Hyperglycemia-induced Jagged 1 overexpression in endothelial cells causes retinal capillary regression in a murine model of diabetes mellitus

Abstract

Introduction: Regulation of vascular morphogenesis (sprouting, branching, lumenization, regression) by Notch signaling has been well characterized during vascular development. In adult mature vasculature, resting endothelial cells (ECs) also retain their growth potential that is activated under certain circumstances, but less is known about the maintenance mechanism of endothelial homeostasis. Methods: We developed an in vitro model of human angiogenesis. Human ECs and smooth muscle cells (SMCs) in spheroid were co-cultivated on SMC monolayer under high glucose or control conditions. For in vivo loss-of-function studies, we used both EC-specific Jagged1 (Jag1) heterozygous deficient mice (Tie2-Cre+

Jag1flox/+) and ECs-specific inducible Jag1 deficient mice (Tie2-CreERT2+

Jag1flox/flox). Results: Using the in vitro angiogenesis model, we observed high glucose-induced abnormal angiogenesis characterized by increased sprouting and branching points, decreased vascular diameter and length, and destabilization of the tubes. As the underlying mechanism, we identified the PKC- and NF-κB-dependent upregulation of Jag1 in ECs under high glucose condition.
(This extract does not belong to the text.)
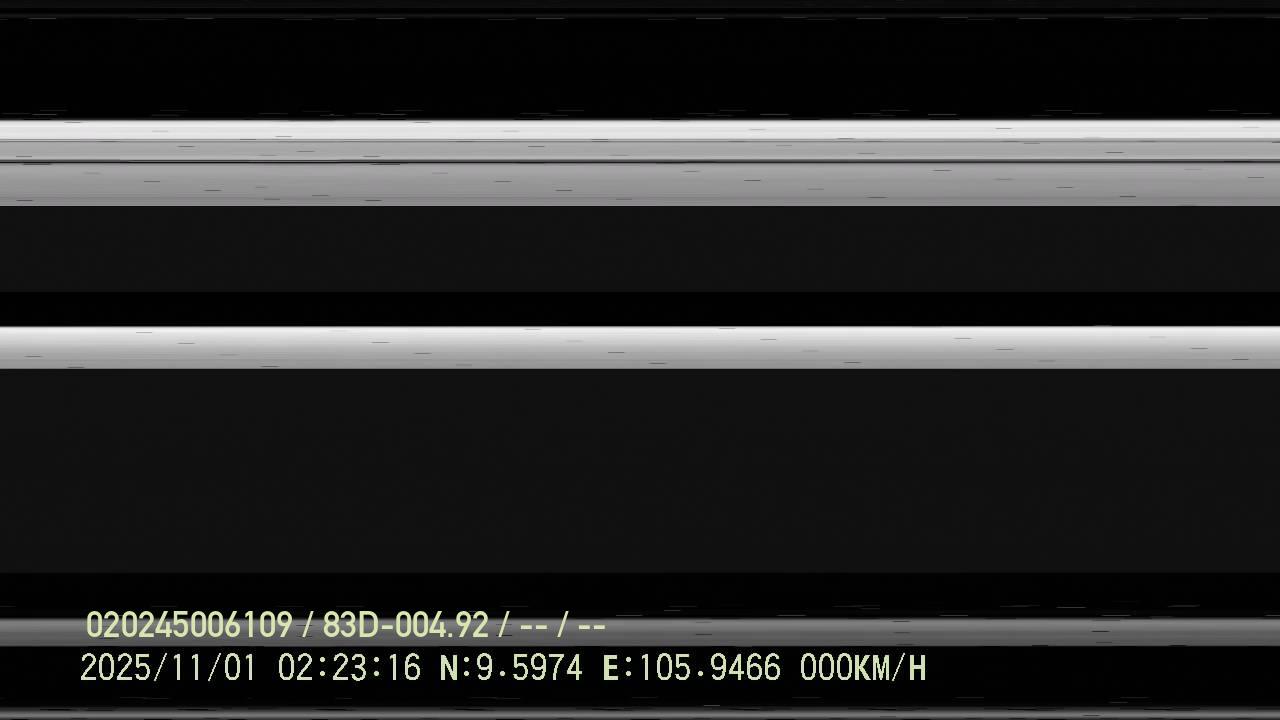
Task: Click the large dark area below middle stripe
Action: (640, 470)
Increased expression of Jag1 was also observed in retinal ECs of streptozotocin-induced diabetic model. We confirmed attenuation of hyperglycemia-induced retinal vascular abnormalities in EC-specific Jag1 deletion mice. Conclusions: We found that increased expression of Jag1 might be a mechanism of diabetic microvasculopathy. Correction of the pathologic angiogenesis by modulating the aberrant signaling in the present study highlighted a future direction of treatment of diabetic vasculopathy other than glucose control.